[PATCH] erofs: fix infinite loop due to a race of filling compressed_bvecs

Fri Jan 26 15:56:05 AEDT 2024

On Thu, Jan 25, 2024 at 4:01 AM Gao Xiang <hsiangkao at linux.alibaba.com> wrote:
>
> I encountered a race issue after lengthy (~594647 sec) stress tests on
> a 64k-page arm64 VM with several 4k-block EROFS images.  The timing
> is like below:
>
> z_erofs_try_inplace_io                  z_erofs_fill_bio_vec
>   cmpxchg(&compressed_bvecs[].page,
>           NULL, ..)
>                                         [access bufvec]
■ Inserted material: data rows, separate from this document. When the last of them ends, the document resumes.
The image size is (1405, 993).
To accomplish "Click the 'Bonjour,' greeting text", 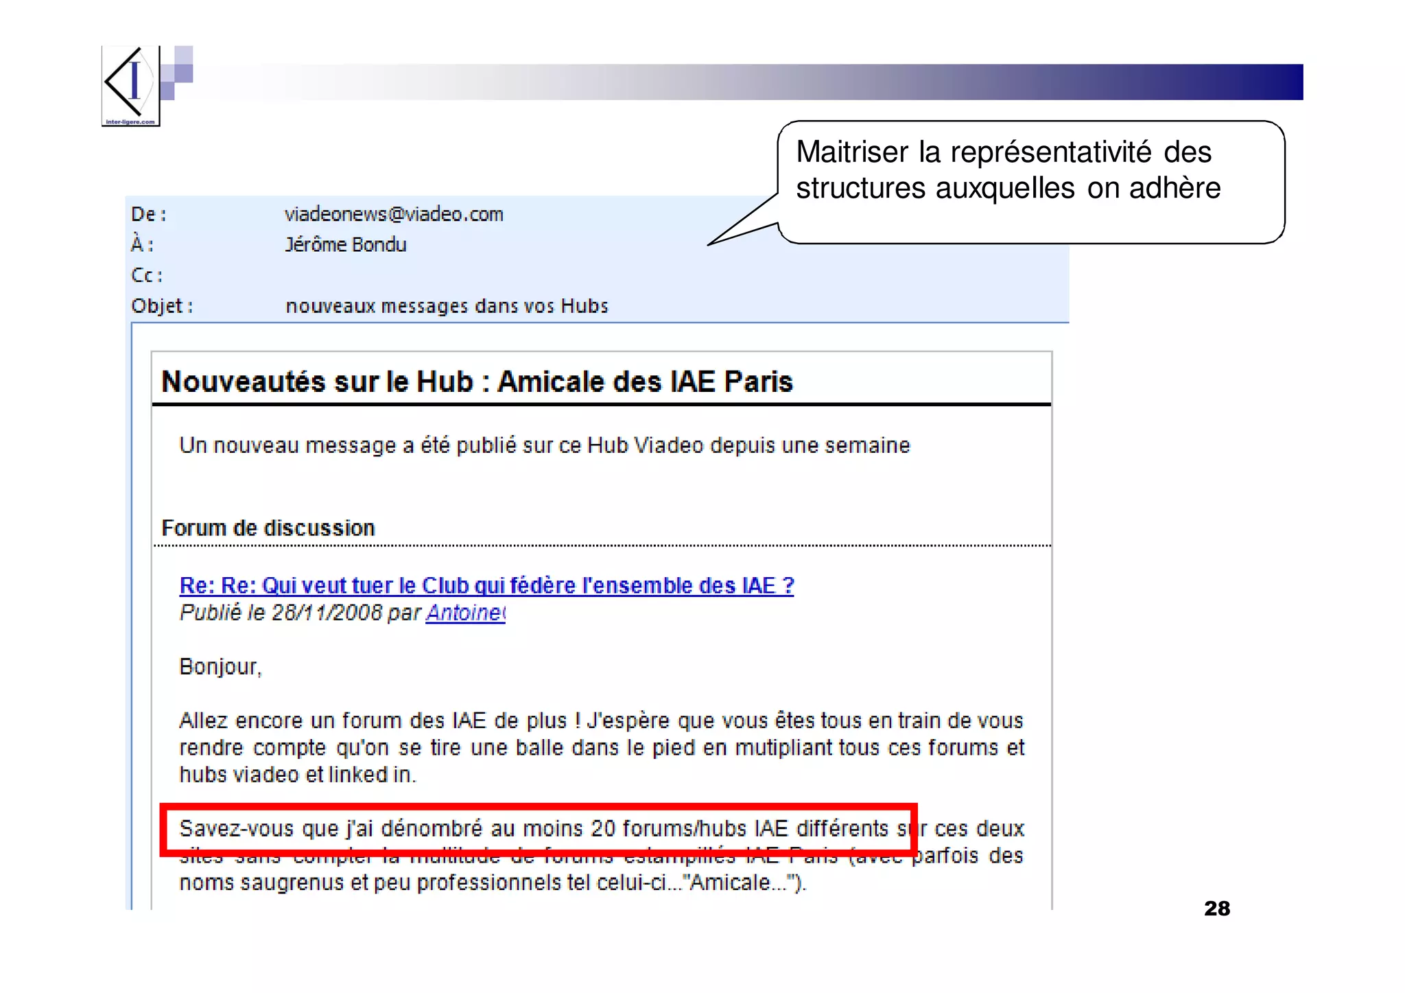I will pos(220,666).
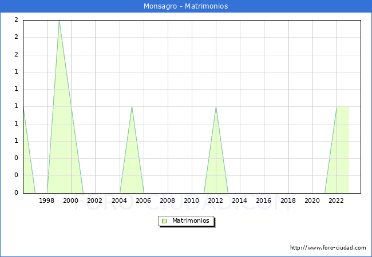Select the 2002 x-axis label

[95, 200]
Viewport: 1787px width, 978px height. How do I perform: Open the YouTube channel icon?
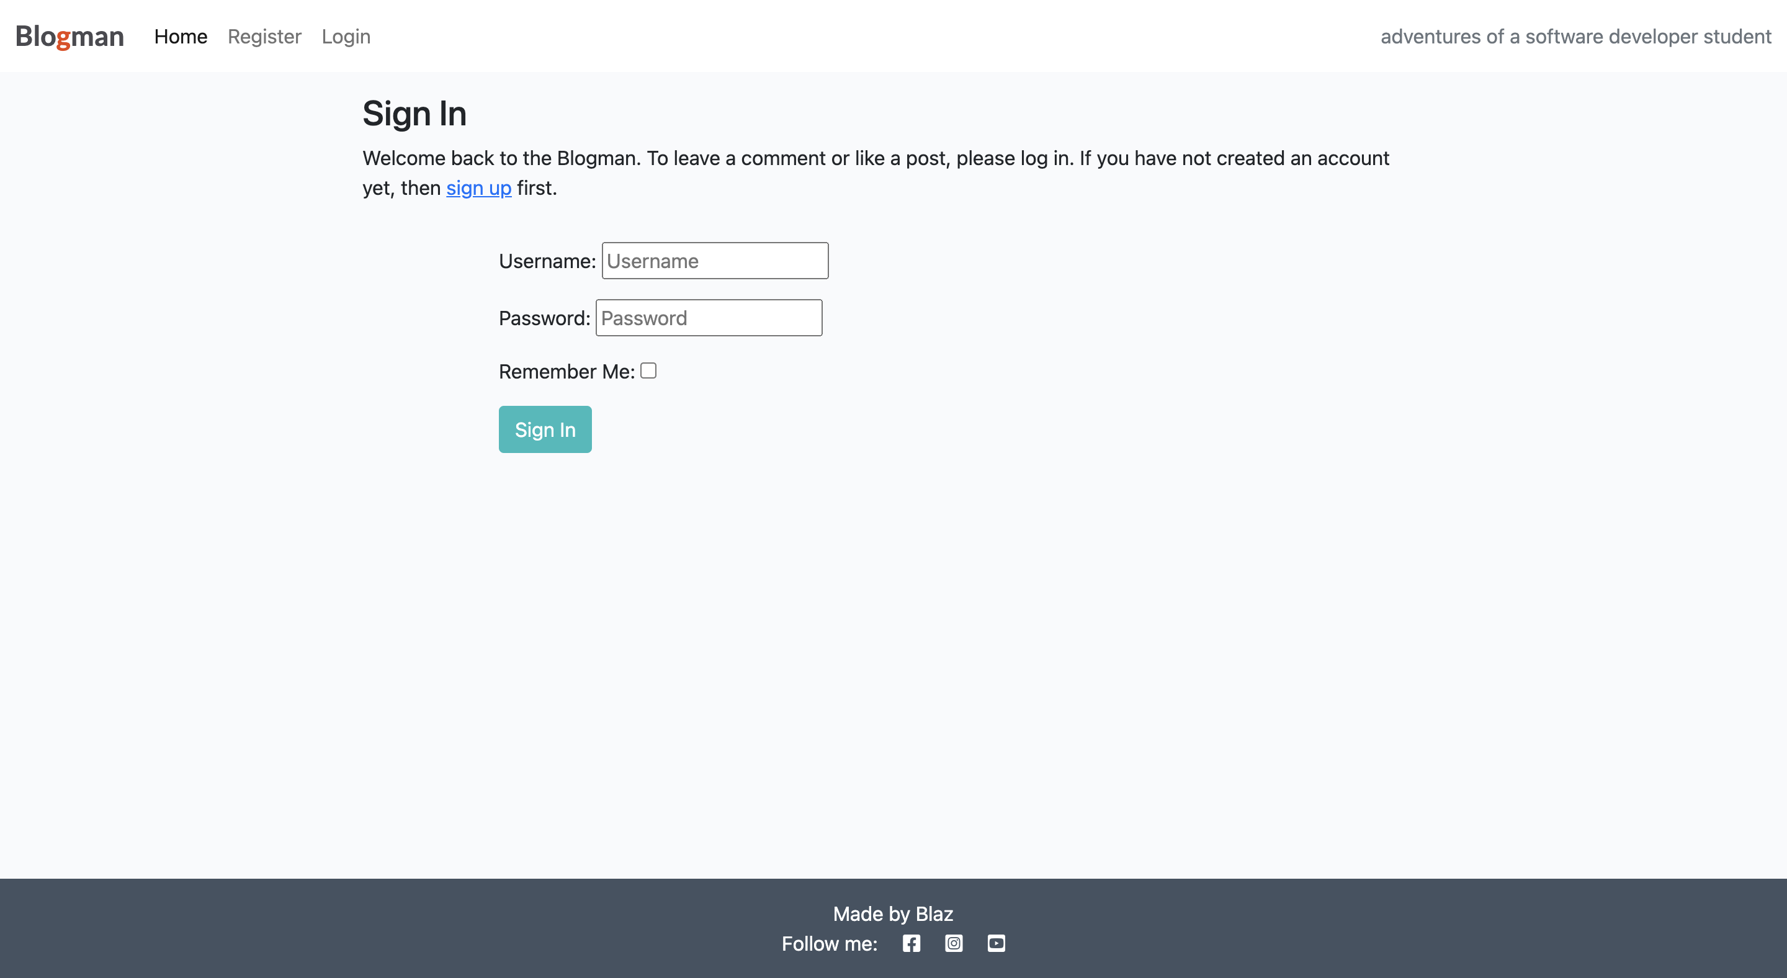996,943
>   compressed_bvecs[] = *bvec;
>
> Previously, z_erofs_submit_queue() just accessed bufvec->page only, so
> other fields in bufvec didn't matter.  After the subpage block support
> is landed, .offset and .end can be used too, but filling bufvec isn't
> an atomic operation which can cause inconsistency.
>
> Let's use a spinlock to keep the atomicity of each bufvec.  More
> specifically, just reuse the existing spinlock `pcl->obj.lockref.lock`
> since it's rarely used (also it takes a short time if even used) as long
> as the pcluster has a reference.
>
> Fixes: 192351616a9d ("erofs: support I/O submission for sub-page compressed blocks")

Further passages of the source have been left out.